I had a dream about my son Evan, who is rapidly expanding his boundaries as our most social child. He's an extrovert to be sure. In my dream I was at a house party with some other people from Awana, a Bible club we bring our kids to each week, and there were a whole lot of kids there. It was late, around midnight, and Evan wanted to go outside with a friend to play for a bit. The atmosphere was quite free and there wouldn't be any danger, but I didn't want to allow him outdoors at that hour of the night so I said no. When he asked why, (he does this often), I could only tell him it was too late. An Awana leader who’s walk with God I admire was there and sort of pulled me aside to let me know there was no harm in allowing him and his friend to hang out at the front of the house for bit. I wasn't convinced, but couldn't think of a good reason to stick to my decision, so I told Evan to go ahead, but only for a half-hour. I woke up and after the spider webs cleared, I found myself with an object lesson to depict what can happen when we try to hold our children back beyond what is reasonable. 

Picture yourself with a little Risk™ soldier under your thumb on a table. As you push harder on the Soldier, one or more of three things will likely happen: 1.) The Risk™ piece will slip out from under your thumb and skitter away from you, 2) The Risk™ piece will be crushed under your thumb and be unfit for use with the game anymore, or 3) The Risk™ piece will withstand the pressure until it punctures your skin and injures you.

Our children are like that Risk™ piece. As they get older, they want -  they need - to branch out and spread their wings a bit, enjoy some freedoms and be allowed to make mistakes. We can tend to put our thumb down on them to keep them under our control, thinking that we're helping them by saving them from making bad decisions. If we’re honest, sometimes we’re just saying ‘no’ out of sheer laziness, not wanting to deal with the possible fall out of a ‘yes’ answer. If we're not careful though, we can push too hard. At that point our children can be like that Risk™ piece, doing one or more of those three things: 1.) Slip out from under our control and distance themselves from us, 2.) Have their wills crushed thereby injuring them and hampering their emotional and spiritual health, or 3.) Totally rebel, resulting in much emotional pain both for themselves and for us as their parents.

In looking back over my upbringing I realize that I was one whose father pushed too hard. The thumb came down and this Risk™piece had all 3 reactions. I shudder to think of where I'd be were it not for God's grace and mercy! Now decades later, I’m finding the same pattern wanting to repeat itself in my own parenting. The two big differences are that my heart is soft toward God, and I’m happily, no - ecstatically married. I adore and respect this woman. I know God has given her wisdom, and I try to listen to her, sometimes unsuccessfully. I’m not saying she’s always right and, thankfully, she’s not the sort of woman who would say that about herself. What I am saying is that this parenting thing sure becomes easier in the context of a loving marriage where both spouses are looking in the same direction. Where I falter, she excels and vice versa. In addition, where we both falter God is there to pick up the pieces, brush off our clothes, and set us upright again. 

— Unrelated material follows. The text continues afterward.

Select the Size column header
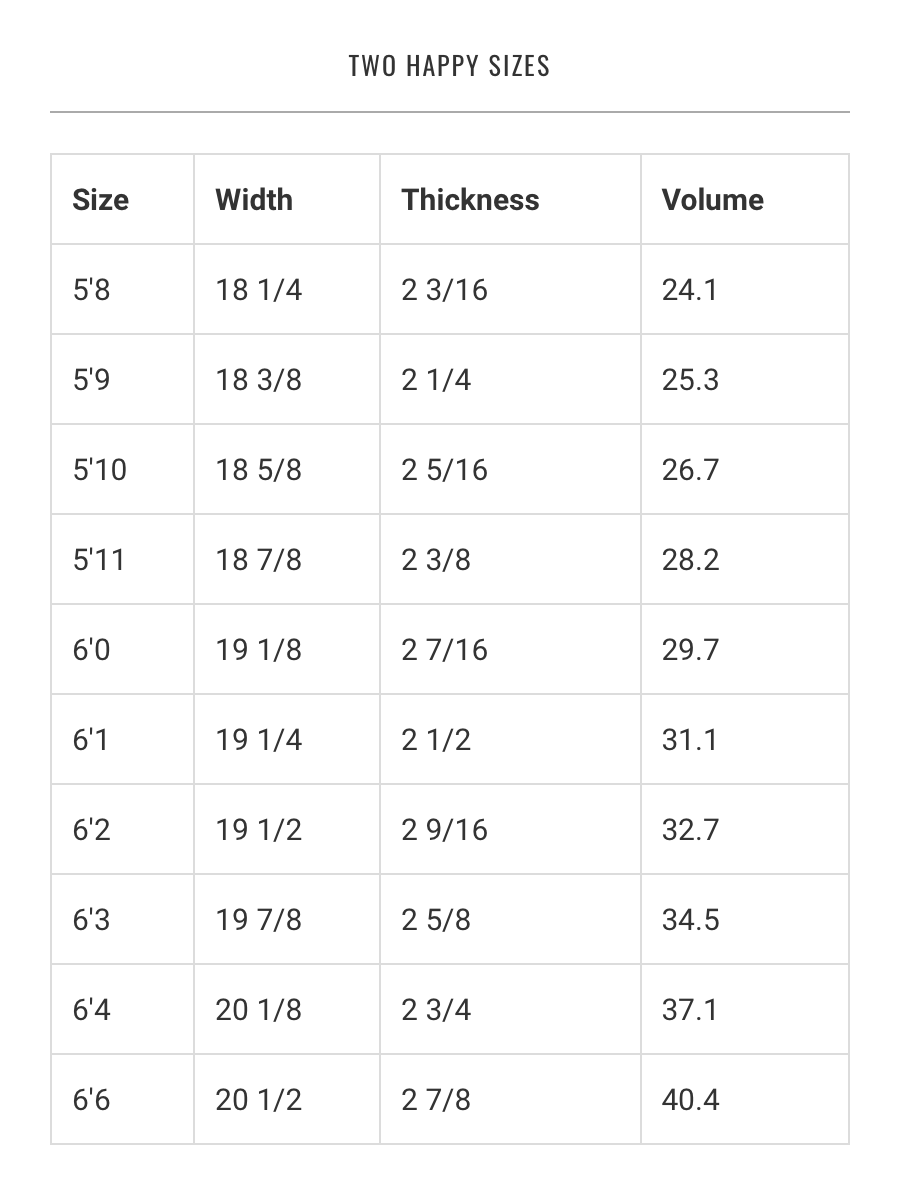The image size is (898, 1196). pyautogui.click(x=122, y=199)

It’s a noble thing to want to shield your children from pain; we have been called to protect, nurture and equip our children under God. But there is a point where that God-built program in us can cross over into fear. When fear takes over, wisdom is out the window, and faith is only a memory. That’s when our children reap an ill harvest. 

So I will pray. Pray for my kids, and pray for my wife. I will ask God for wisdom to navigate parenthood as he designed it to be navigated and when all is said and done I’ll have seven straight Risk™soldiers, sharp arrows that will fly true and hit the mark.